Data extracted from a collection
>>>>>

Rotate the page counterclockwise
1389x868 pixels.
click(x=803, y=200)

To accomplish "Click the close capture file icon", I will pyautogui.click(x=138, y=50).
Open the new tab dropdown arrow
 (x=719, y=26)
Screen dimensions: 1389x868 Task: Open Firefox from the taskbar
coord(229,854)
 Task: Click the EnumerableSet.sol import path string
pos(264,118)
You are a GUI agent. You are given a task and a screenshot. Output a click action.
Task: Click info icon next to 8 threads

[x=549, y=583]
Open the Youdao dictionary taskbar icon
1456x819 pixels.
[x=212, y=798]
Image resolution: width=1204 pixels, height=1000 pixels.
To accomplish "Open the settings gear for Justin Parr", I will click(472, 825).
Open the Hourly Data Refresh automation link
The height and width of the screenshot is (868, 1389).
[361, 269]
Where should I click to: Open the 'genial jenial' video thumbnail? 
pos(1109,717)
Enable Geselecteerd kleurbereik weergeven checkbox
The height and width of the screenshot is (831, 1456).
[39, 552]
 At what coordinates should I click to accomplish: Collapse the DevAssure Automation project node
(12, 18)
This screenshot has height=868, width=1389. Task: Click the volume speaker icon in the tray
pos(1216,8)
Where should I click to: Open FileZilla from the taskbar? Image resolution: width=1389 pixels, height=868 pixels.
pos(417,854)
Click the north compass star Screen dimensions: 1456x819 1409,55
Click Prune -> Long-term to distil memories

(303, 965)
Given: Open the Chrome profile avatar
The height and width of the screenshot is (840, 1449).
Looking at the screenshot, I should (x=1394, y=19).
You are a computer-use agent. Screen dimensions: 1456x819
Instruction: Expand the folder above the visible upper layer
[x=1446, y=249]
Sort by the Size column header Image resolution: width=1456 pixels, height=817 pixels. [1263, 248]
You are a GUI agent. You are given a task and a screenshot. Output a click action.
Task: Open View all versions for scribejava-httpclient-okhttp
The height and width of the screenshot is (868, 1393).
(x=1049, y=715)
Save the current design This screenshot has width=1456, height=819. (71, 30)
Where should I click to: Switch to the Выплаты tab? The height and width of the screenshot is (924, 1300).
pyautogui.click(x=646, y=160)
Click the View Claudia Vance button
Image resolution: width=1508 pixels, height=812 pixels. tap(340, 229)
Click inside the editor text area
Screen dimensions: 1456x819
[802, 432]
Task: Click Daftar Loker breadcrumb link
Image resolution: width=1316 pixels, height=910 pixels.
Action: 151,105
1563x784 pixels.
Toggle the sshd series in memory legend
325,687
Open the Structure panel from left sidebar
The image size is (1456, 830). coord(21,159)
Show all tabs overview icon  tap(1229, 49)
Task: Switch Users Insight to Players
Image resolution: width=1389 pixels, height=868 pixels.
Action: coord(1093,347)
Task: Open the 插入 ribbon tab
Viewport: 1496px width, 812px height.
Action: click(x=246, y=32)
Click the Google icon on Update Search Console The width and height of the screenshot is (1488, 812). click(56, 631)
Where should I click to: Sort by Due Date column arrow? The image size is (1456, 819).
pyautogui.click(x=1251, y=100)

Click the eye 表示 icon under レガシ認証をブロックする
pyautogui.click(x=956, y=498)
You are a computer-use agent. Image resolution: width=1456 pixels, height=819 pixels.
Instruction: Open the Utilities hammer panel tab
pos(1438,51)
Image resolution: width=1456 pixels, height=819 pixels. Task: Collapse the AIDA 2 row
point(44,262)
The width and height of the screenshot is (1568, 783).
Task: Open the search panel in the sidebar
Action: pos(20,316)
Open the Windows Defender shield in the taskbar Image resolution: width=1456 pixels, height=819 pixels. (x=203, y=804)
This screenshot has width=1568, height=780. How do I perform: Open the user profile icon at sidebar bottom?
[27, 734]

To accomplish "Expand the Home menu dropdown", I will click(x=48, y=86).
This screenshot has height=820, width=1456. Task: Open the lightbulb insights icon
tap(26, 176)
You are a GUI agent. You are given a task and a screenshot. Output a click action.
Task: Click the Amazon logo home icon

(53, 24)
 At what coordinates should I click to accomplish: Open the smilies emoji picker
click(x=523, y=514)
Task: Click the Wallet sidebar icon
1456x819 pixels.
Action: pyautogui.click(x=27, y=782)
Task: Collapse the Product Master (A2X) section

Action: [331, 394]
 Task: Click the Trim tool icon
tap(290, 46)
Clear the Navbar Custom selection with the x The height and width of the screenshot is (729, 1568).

<<<<<

YOUR ASSIGNMENT: Output the lines of the records above exactly as they appear, from the line containing "Instruction: Expand the" through the line containing "Task: Open View".

PROBLEM SOLUTION:
Instruction: Expand the folder above the visible upper layer
[x=1446, y=249]
Sort by the Size column header Image resolution: width=1456 pixels, height=817 pixels. [1263, 248]
You are a GUI agent. You are given a task and a screenshot. Output a click action.
Task: Open View all versions for scribejava-httpclient-okhttp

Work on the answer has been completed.